Além disso, o novo limite seria aplicado para cada cargo em disputa, não no total das eleições. Por exemplo, seria possível doar 10 salários mínimos para um candidato a deputado federal, mais 10 para um postulante a senador e assim por diante.
Outra novidade discutível da proposta é que o doador pode solicitar que sua identidade não seja divulgada - hoje a publicidade é obrigatória. O problema é que isso facilita crimes de colarinho branco travestidos de doações.
Há ainda a previsão de uma espécie de "cláusula anti-Doria".
Segundo o projeto de lei em discussão, "o candidato a cargo majoritário poderá utilizar recursos próprios em sua campanha até o limite de R$ 10 mil". Nas eleições 2014, o prefeito de São Paulo João Doria (PSDB) foi o principal financiador da própria campanha, com R$ 4,4 milhões.

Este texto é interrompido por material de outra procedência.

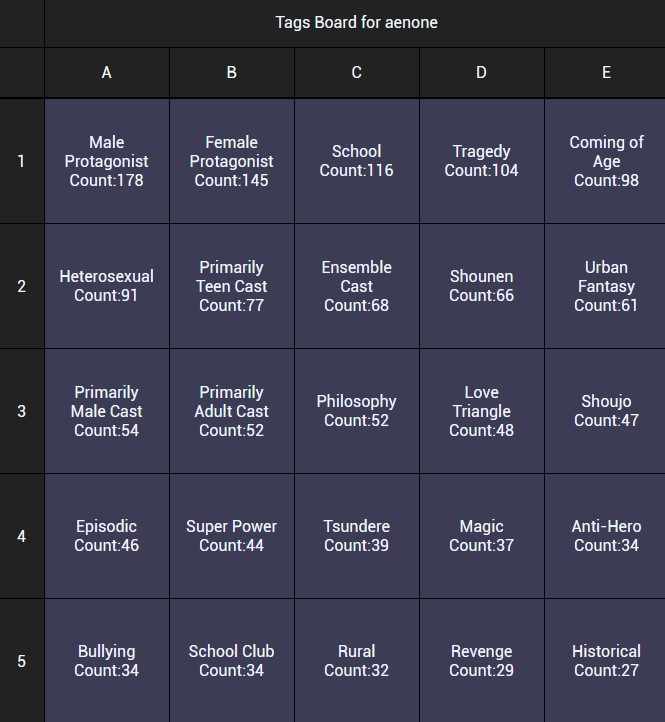Select the Female Protagonist Count:145 cell

232,161
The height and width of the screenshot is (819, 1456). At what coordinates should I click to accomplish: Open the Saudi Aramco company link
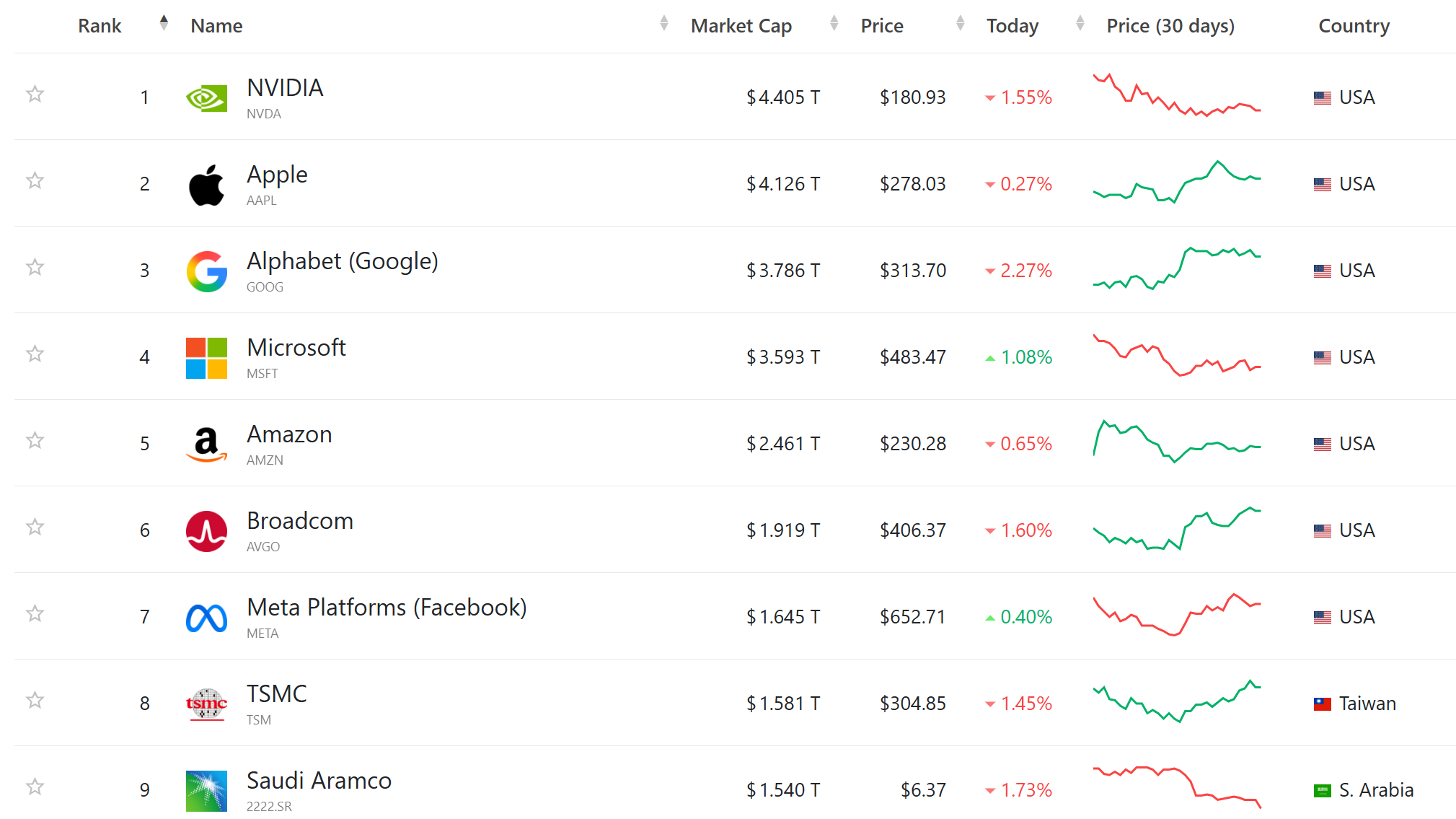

A regra não valeria, porém, para os candidatos a deputado, que ficariam autorizados a gastar muito mais nas próprias campanhas - R$ 175 mil na disputa pela câmara federal e R$ 105 mil nas estaduais.

Financiamento público é uma boa solução?


O financiamento público não é considerado necessariamente um problema, a depender da forma em que ele seja adotado.
"Há várias formas de financiar as eleições com recursos estatais. Doar recurso antes e o candidato prestar conta depois (como seria o caso no novo fundo eleitoral) não é a melhor forma de fazer isso, porque é mais fácil de ser burlado. A melhor forma seria dar recursos indiretos", afirma Jairo Nicolau. Cita como exemplo a dedução no Imposto de Renda de doadores pessoas físicas.
Bruno Wanderley Reis pondera que seria importante pulverizar as fontes de dinheiro. "Em vez de proibir a doação de empresas privadas, deveríamos ter implementado tetos para essas doações e zelar pela confiabilidade delas".